Foz Cataratas Futebol Clube
- Full name: Foz Cataratas
- Nickname: Poderosas do Foz
- Founded: March 2010
- Ground: Estádio Pedro Basso, Foz do Iguaçu, Paraná
- League: Campeonato Brasileiro de Futebol Feminino
| Home colors | Away colors |

= Foz Cataratas Futebol Clube =

Foz Cataratas Futebol Clube, commonly known as Foz Cataratas, is a Brazilian women's football (soccer) club, based in the city of Foz do Iguaçu, Paraná state, Brazil.

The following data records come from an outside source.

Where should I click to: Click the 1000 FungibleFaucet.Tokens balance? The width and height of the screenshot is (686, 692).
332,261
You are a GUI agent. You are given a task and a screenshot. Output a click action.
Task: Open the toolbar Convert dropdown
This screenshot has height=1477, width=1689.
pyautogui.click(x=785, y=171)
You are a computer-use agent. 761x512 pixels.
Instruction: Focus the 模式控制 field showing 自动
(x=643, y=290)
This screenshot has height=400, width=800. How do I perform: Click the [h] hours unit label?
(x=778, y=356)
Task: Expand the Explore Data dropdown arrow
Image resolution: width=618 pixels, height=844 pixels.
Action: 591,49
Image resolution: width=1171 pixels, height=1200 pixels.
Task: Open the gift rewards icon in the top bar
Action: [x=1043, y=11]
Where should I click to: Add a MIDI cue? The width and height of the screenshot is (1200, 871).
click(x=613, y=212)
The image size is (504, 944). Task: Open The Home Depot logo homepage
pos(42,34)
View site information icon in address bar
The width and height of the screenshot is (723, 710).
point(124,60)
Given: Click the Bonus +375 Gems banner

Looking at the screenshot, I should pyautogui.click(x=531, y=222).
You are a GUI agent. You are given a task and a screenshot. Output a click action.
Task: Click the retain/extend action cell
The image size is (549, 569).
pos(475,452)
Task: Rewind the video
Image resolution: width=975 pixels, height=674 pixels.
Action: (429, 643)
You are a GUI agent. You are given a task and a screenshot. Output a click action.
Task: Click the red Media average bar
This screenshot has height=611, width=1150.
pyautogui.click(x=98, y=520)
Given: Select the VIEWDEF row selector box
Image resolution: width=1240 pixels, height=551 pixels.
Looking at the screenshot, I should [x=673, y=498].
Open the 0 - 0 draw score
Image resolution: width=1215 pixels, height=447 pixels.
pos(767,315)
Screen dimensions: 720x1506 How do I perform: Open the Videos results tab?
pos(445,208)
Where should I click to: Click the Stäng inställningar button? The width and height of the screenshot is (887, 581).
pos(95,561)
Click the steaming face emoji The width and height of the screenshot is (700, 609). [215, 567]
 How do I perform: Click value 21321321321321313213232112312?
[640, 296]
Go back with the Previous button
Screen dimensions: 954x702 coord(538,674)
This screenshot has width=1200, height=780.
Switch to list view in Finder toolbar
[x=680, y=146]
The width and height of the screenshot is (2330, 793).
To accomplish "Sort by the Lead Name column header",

They won the 2011 Copa do Brasil, which was the most important competition of Brazilian women's football at the time, and reached the final of the 2012 Copa Libertadores.

==History==
The club was founded in March 2010 by the businessman and former football announcer Luciano do Valle, and physical education teacher Aleksandro Foagnoli. Their first game ever was played on March 6 of that year, against Paraguayan team Universidad Autnóma, in Foz do Iguaçu. Foz Cataratas won the Campeonato Paranaense in 2010 and in 2011 and finished in the second position in the 2011 Torneio Internacional Interclubes de Futebol Feminino, when they were defeated by Santos in the final. They won the Copa do Brasil in 2011, after they beat Vitória-PE in the final Foz Cataratas competed in the 2012 Copa Libertadores.

==Honours==

===Official tournaments===

National
| Competitions | Titles | Seasons |
| Copa do Brasil | 1 | 2011 |
State
| Competitions | Titles | Seasons |
| Campeonato Paranaense | 7 | 2011, 2012, 2013, 2014, 2017, 2018, 2019 |

==Stadium==
Foz Cataratas Futebol Clube play their home games at Estádio Pedro Basso.